What to work on:
How many of the lines below contain the word "width"? Give only the number.

Records for the task:
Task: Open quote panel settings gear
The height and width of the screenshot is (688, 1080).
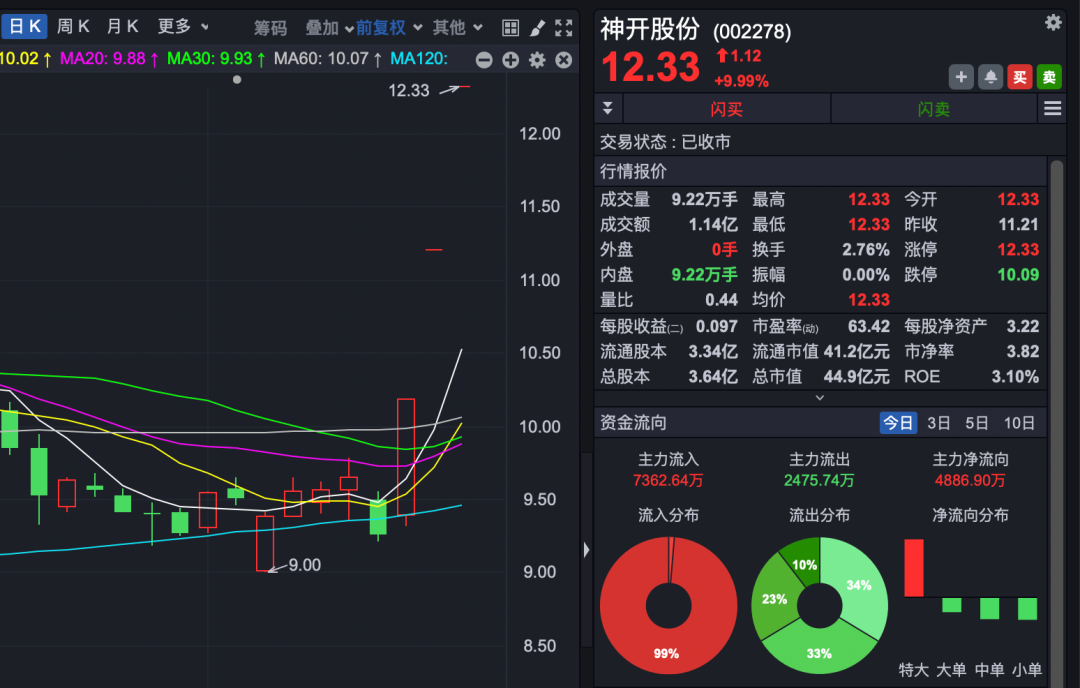Action: tap(1053, 22)
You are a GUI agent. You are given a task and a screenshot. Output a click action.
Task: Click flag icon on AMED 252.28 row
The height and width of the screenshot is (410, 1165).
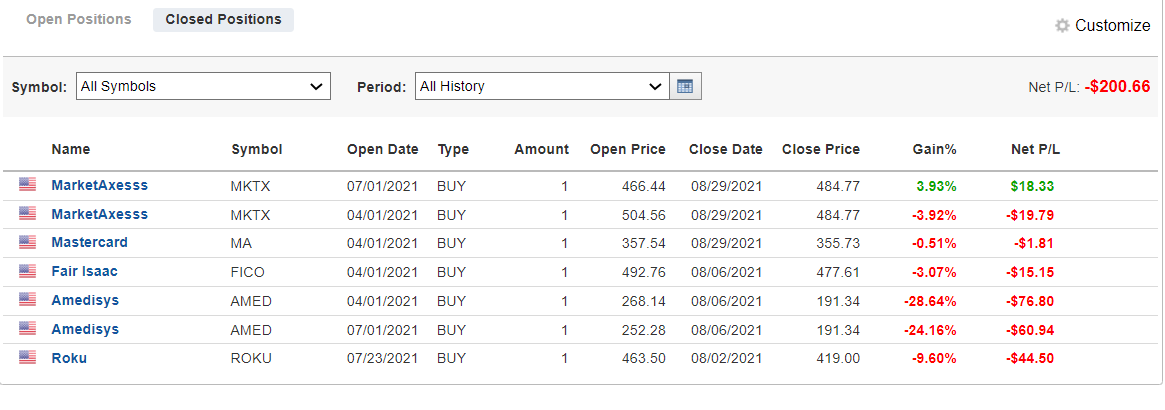coord(27,329)
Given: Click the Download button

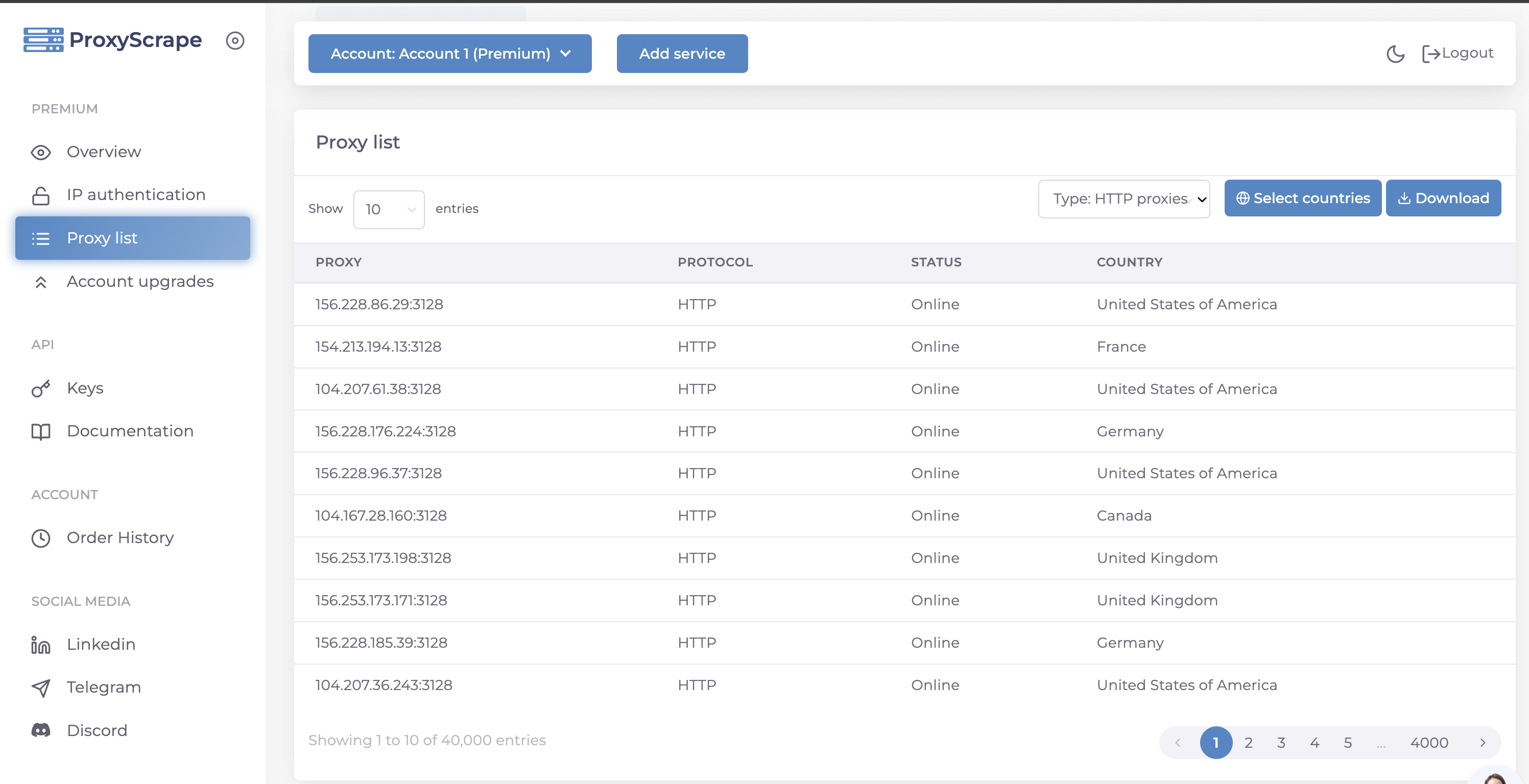Looking at the screenshot, I should (1443, 198).
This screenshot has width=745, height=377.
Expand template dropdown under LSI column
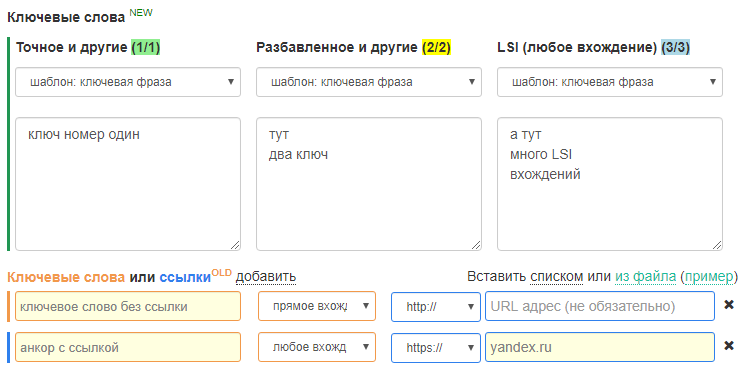(x=610, y=82)
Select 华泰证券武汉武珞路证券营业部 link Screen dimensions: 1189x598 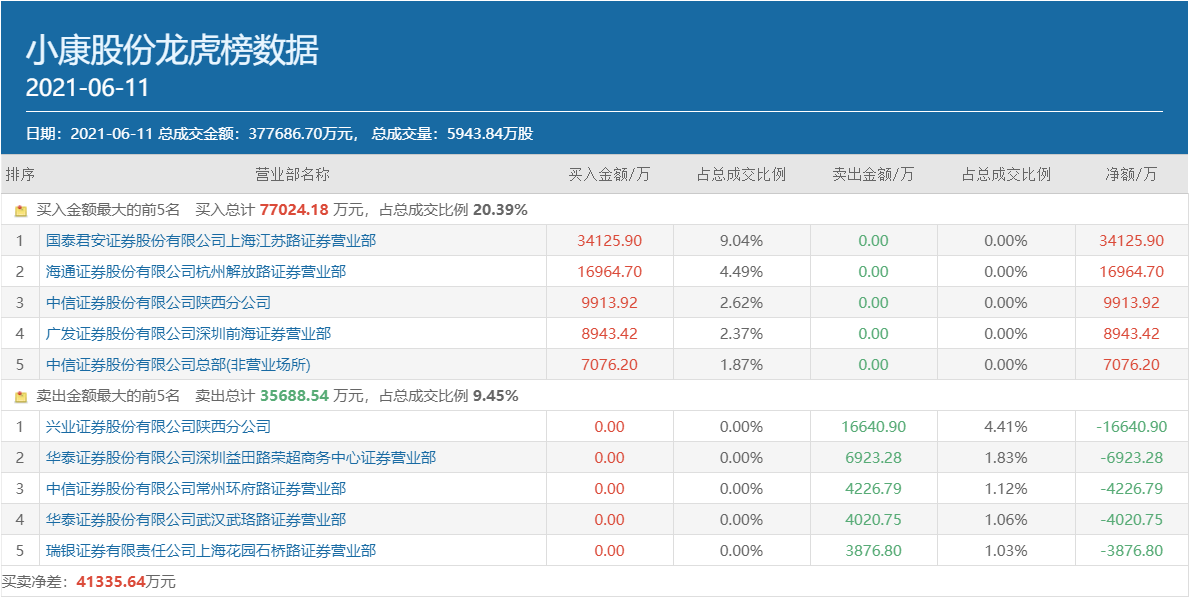(x=196, y=520)
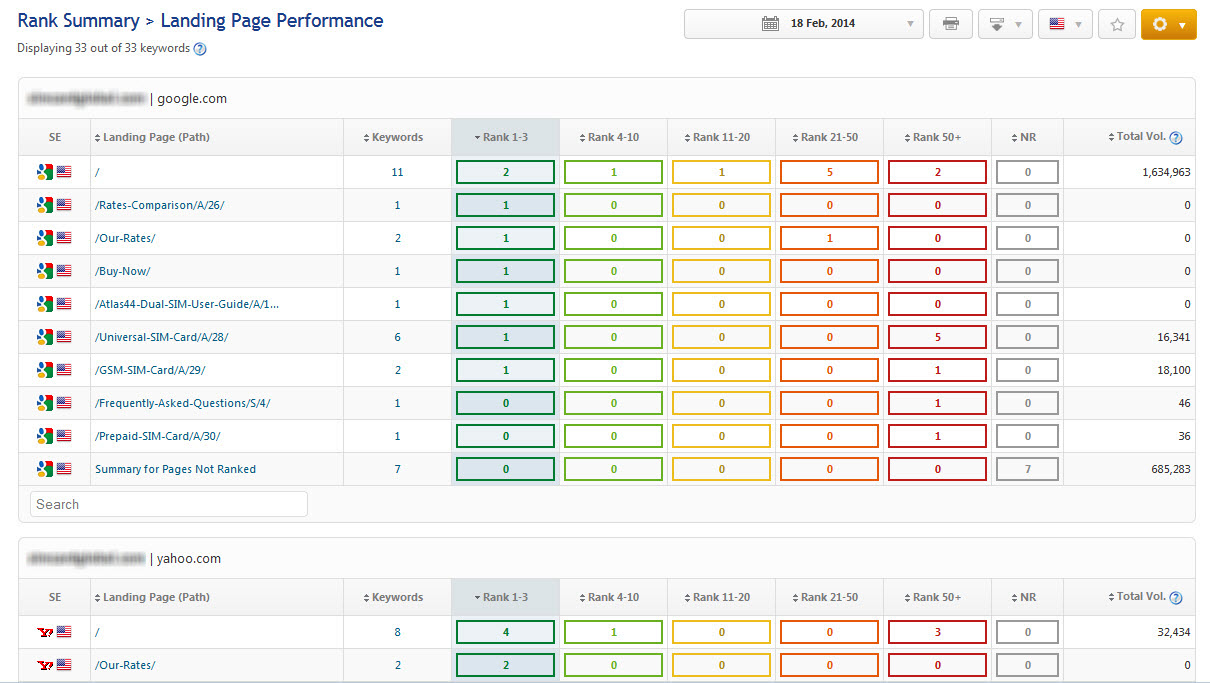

Task response:
3